Après le Japon et la Chine, le premier ministre Jean Charest invite maintenant la France à venir exploiter les ressources du Plan Nord. L'insistance avec laquelle M. Charest tente de vendre le Nord québécois est déconcertante. Non seulement sa stratégie semble-t-elle davantage axée sur l'apport d'entreprises étrangères que québécoises, mais il semble oublier également que de plus en plus de Québécois réclament des changements majeurs dans la façon de concevoir le développement de nos ressources naturelles.

Au coeur des débats actuels est la nécessité d'éliminer le vieux principe du free mining, qui donne encore beaucoup trop de pouvoirs et de privilèges aux industries minières, gazières et pétrolières par rapport aux droits des citoyens et des collectivités.

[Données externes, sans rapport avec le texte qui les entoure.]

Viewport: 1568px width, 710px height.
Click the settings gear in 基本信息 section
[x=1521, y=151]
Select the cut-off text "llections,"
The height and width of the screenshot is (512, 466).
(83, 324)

Si ce principe de «libre accès» aux ressources du territoire trouvait une certaine logique pour les prospecteurs d'or du XIXe siècle, il n'a plus sa place aujourd'hui dans un contexte d'exploitation industrielle à grande échelle, où les marchés internationaux sont assoiffés de matières premières et où des dizaines de compagnies convoitent maintenant les ressources du Québec.

Non seulement le principe du free mining ne permet pas de tirer les pleins bénéfices de l'exploitation de nos ressources, mais il nous coupe également des outils nécessaires pour mieux contrôler la façon dont on les explore et les exploite.

Après deux ans de révision, le projet de loi visant à modifier la vieille loi sur les mines comporte encore plusieurs lacunes importantes. Ces lacunes ne permettent pas de garantir le respect des populations locales et de l'environnement.

Le projet de loi 14 maintient, entre autres, le droit des compagnies de recourir à la procédure d'expropriation des citoyens, et ce, dès le début des travaux d'exploration. De l'avis même du Barreau du Québec, il y a pourtant lieu d'atténuer ce «déséquilibre des forces» entre les entreprises et les citoyens.

À quelques exceptions près, il maintient également la préséance de la loi sur les mines sur les prérogatives des collectivités en matière de planification et d'aménagement du territoire, sauf pour les «périmètres urbanisés» et les zones de villégiature, qui ne représentent actuellement que 1% du territoire québécois.

Dans le contexte du Plan Nord, ce déséquilibre des forces sera certainement problématique dans l'atteinte des objectifs de protection et de conservation du territoire. Il risque également d'être problématique pour les autres utilisateurs du territoire (pourvoyeurs, municipalités, Premières Nations, etc.) lorsque leurs droits et intérêts seront incompatibles avec ceux des détenteurs de claims miniers.

La nécessité de maximiser la richesse collective tirée de nos ressources est également au coeur des débats actuels. Cet enjeu est crucial dans le contexte du Plan Nord qui s'apprête à intensifier l'exploitation des ressources. Au rythme actuel, ce sont l'équivalent de 100 à 200 milliards de dollars de ressources minières qui seront extraites du sous-sol québécois au cours des 25 prochaines années.

Afin de compenser l'épuisement de ces ressources non renouvelables et ainsi éviter certains des effets néfastes à long terme, il est possible de mettre sur pied un fonds collectif d'au moins 25 milliards en 25 ans. Financé à même les mines, ce fonds servirait non seulement à l'ensemble de la société québécoise, mais également aux principales régions concernées en contribuant dès maintenant à diversifier leurs économies.

Mais pour atteindre cet objectif, il faut maximiser la part que le Québec retire de ses ressources minières en faisant deux choses: bonifier les redevances actuelles à l'aide d'un taux «plancher» sur la valeur brute produite (et non seulement sur les profits, comme c'est présentement le cas) et amener le Québec à développer ses propres ressources grâce à des participations directes dans des projets stratégiques et payants.